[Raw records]
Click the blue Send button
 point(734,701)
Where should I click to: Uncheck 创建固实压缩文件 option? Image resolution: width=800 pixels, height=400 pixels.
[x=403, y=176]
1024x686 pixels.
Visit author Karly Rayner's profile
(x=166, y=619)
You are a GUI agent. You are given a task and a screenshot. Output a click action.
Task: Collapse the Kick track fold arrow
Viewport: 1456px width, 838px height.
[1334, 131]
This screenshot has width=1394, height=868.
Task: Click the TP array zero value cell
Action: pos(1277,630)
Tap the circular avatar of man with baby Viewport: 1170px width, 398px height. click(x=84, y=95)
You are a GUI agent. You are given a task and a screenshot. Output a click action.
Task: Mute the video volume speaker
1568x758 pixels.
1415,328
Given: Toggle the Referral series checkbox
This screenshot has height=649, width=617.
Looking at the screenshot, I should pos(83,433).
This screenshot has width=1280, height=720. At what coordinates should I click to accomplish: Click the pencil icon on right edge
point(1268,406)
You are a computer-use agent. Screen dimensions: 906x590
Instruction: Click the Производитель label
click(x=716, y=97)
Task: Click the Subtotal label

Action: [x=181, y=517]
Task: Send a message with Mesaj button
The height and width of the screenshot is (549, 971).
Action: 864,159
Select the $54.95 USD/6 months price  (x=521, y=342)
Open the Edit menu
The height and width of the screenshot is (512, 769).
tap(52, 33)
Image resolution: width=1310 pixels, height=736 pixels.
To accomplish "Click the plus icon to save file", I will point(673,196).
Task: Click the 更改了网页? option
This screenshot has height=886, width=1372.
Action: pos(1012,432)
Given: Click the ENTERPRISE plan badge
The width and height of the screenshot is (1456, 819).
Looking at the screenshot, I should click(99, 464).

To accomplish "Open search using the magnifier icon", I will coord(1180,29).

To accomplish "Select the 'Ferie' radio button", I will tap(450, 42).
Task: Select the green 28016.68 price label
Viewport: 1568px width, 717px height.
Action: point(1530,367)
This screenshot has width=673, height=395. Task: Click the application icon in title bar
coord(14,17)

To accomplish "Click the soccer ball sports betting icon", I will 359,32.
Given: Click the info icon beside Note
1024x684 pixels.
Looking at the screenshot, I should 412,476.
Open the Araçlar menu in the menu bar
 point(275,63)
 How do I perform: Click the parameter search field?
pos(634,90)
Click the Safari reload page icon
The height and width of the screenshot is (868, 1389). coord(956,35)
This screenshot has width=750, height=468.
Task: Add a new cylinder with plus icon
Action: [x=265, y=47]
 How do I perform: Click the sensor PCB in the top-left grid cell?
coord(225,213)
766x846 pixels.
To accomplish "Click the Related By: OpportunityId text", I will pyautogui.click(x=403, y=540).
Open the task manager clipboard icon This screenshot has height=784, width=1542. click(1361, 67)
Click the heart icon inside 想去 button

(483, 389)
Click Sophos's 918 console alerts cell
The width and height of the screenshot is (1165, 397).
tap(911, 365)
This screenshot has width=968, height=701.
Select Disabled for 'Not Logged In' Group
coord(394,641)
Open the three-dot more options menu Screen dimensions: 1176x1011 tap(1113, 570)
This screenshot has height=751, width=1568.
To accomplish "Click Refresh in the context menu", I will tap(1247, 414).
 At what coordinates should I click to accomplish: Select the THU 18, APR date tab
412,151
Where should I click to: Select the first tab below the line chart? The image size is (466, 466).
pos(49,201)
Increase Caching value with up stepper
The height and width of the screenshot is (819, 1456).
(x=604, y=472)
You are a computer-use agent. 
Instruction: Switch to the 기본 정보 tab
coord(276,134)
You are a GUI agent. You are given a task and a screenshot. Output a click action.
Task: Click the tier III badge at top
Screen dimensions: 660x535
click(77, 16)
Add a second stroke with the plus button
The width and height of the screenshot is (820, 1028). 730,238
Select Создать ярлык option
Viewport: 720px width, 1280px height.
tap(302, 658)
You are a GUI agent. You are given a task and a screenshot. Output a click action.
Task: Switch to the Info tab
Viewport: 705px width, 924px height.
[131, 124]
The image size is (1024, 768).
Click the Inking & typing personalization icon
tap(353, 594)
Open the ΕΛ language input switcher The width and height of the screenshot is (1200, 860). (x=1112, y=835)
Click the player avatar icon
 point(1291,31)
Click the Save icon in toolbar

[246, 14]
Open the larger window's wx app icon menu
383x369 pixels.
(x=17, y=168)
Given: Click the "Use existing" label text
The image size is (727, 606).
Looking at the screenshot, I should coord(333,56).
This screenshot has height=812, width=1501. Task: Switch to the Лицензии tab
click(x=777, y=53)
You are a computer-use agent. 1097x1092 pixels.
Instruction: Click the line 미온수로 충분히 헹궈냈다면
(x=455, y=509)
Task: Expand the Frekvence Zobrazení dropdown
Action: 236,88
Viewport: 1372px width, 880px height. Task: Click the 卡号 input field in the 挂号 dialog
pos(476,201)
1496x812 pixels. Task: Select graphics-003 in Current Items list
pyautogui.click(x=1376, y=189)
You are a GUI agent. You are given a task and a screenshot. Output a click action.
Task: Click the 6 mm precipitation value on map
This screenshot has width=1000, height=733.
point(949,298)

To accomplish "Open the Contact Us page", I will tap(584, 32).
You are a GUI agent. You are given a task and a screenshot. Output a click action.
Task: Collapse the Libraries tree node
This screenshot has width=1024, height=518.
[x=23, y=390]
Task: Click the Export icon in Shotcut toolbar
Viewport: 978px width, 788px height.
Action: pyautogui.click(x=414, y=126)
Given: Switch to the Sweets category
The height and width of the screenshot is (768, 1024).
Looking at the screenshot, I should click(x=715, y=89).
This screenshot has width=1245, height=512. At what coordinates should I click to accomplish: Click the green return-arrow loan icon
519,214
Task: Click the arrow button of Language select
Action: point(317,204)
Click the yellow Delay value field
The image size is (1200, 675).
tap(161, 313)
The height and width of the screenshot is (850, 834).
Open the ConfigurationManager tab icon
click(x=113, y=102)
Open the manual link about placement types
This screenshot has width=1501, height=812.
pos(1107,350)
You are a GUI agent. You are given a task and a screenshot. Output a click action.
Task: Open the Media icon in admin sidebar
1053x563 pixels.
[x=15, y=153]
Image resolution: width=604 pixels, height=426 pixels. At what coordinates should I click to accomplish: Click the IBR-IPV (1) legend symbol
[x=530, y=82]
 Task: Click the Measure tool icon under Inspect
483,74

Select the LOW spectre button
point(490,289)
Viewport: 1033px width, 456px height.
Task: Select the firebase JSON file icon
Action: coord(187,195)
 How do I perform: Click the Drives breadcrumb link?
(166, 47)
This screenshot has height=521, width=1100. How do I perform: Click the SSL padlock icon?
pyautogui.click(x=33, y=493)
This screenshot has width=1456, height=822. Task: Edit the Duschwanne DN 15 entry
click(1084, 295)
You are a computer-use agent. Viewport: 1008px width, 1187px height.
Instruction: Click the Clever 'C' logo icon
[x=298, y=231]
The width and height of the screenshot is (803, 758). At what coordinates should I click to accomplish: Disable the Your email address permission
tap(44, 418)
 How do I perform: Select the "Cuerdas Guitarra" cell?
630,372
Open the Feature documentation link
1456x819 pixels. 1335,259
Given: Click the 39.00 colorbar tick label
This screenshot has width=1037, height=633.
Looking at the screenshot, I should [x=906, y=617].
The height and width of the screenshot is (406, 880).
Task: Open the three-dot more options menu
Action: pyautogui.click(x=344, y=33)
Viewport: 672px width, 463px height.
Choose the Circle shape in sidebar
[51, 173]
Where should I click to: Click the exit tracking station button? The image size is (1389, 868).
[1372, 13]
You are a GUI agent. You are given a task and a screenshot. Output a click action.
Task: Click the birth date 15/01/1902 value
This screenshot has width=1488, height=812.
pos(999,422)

(STATED GOAL)
Pick out each line of the material above containing the word "coordinates", and copy those lines in full.

(ANSWER TO THIS PROBLEM)
This screenshot has width=1280, height=720. At what coordinates should I click to accomplish: Click the pencil icon on right edge
 At what coordinates should I click to accomplish: Select the THU 18, APR date tab
This screenshot has width=1245, height=512. At what coordinates should I click to accomplish: Click the green return-arrow loan icon
Image resolution: width=604 pixels, height=426 pixels. At what coordinates should I click to accomplish: Click the IBR-IPV (1) legend symbol
The width and height of the screenshot is (803, 758). At what coordinates should I click to accomplish: Disable the Your email address permission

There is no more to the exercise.